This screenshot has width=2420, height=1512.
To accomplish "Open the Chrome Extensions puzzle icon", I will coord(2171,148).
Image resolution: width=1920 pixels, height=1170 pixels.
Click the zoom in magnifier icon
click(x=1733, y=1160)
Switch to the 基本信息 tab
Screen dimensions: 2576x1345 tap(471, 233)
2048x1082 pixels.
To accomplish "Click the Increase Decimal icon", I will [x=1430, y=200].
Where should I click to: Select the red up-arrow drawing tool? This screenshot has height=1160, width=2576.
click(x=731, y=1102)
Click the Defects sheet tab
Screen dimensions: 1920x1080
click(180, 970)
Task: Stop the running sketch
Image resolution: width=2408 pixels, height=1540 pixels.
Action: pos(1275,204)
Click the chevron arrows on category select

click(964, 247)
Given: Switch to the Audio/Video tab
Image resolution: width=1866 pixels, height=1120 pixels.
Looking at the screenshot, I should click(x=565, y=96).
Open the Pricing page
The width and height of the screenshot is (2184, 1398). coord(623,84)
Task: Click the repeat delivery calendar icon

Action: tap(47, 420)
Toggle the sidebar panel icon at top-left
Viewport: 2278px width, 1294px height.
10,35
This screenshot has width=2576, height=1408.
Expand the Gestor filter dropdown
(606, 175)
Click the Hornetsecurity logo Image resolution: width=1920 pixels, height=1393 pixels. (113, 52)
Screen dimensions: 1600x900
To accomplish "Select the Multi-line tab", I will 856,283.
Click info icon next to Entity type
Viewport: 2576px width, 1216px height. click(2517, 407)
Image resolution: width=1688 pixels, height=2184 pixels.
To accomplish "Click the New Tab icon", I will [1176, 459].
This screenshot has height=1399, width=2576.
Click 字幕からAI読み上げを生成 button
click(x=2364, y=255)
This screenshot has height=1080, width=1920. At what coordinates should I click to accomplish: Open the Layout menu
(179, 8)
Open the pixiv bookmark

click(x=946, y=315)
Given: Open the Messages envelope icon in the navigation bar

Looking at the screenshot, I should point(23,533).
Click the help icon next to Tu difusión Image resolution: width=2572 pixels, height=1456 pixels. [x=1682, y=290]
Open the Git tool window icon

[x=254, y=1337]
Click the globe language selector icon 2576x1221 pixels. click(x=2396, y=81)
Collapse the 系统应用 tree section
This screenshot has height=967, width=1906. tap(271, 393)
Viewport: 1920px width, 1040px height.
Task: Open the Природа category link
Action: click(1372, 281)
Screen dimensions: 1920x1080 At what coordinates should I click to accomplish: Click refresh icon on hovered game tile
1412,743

######

Activity.
Please write out every line of the data exactly.

Result of the exercise.
This screenshot has width=2420, height=1512.
To accomplish "Open the Chrome Extensions puzzle icon", I will coord(2171,148).
Image resolution: width=1920 pixels, height=1170 pixels.
Click the zoom in magnifier icon
click(x=1733, y=1160)
Switch to the 基本信息 tab
Screen dimensions: 2576x1345 tap(471, 233)
2048x1082 pixels.
To accomplish "Click the Increase Decimal icon", I will [x=1430, y=200].
Where should I click to: Select the red up-arrow drawing tool? This screenshot has height=1160, width=2576.
click(x=731, y=1102)
Click the Defects sheet tab
Screen dimensions: 1920x1080
click(180, 970)
Task: Stop the running sketch
Image resolution: width=2408 pixels, height=1540 pixels.
Action: pos(1275,204)
Click the chevron arrows on category select

click(964, 247)
Given: Switch to the Audio/Video tab
Image resolution: width=1866 pixels, height=1120 pixels.
Looking at the screenshot, I should click(x=565, y=96).
Open the Pricing page
The width and height of the screenshot is (2184, 1398). coord(623,84)
Task: Click the repeat delivery calendar icon

Action: tap(47, 420)
Toggle the sidebar panel icon at top-left
Viewport: 2278px width, 1294px height.
10,35
This screenshot has width=2576, height=1408.
Expand the Gestor filter dropdown
(606, 175)
Click the Hornetsecurity logo Image resolution: width=1920 pixels, height=1393 pixels. (113, 52)
Screen dimensions: 1600x900
To accomplish "Select the Multi-line tab", I will 856,283.
Click info icon next to Entity type
Viewport: 2576px width, 1216px height. click(2517, 407)
Image resolution: width=1688 pixels, height=2184 pixels.
To accomplish "Click the New Tab icon", I will [1176, 459].
This screenshot has height=1399, width=2576.
Click 字幕からAI読み上げを生成 button
click(x=2364, y=255)
This screenshot has height=1080, width=1920. At what coordinates should I click to accomplish: Open the Layout menu
(179, 8)
Open the pixiv bookmark

click(x=946, y=315)
Given: Open the Messages envelope icon in the navigation bar

Looking at the screenshot, I should point(23,533).
Click the help icon next to Tu difusión Image resolution: width=2572 pixels, height=1456 pixels. [x=1682, y=290]
Open the Git tool window icon

[x=254, y=1337]
Click the globe language selector icon 2576x1221 pixels. click(x=2396, y=81)
Collapse the 系统应用 tree section
This screenshot has height=967, width=1906. tap(271, 393)
Viewport: 1920px width, 1040px height.
Task: Open the Природа category link
Action: click(1372, 281)
Screen dimensions: 1920x1080 At what coordinates should I click to accomplish: Click refresh icon on hovered game tile
1412,743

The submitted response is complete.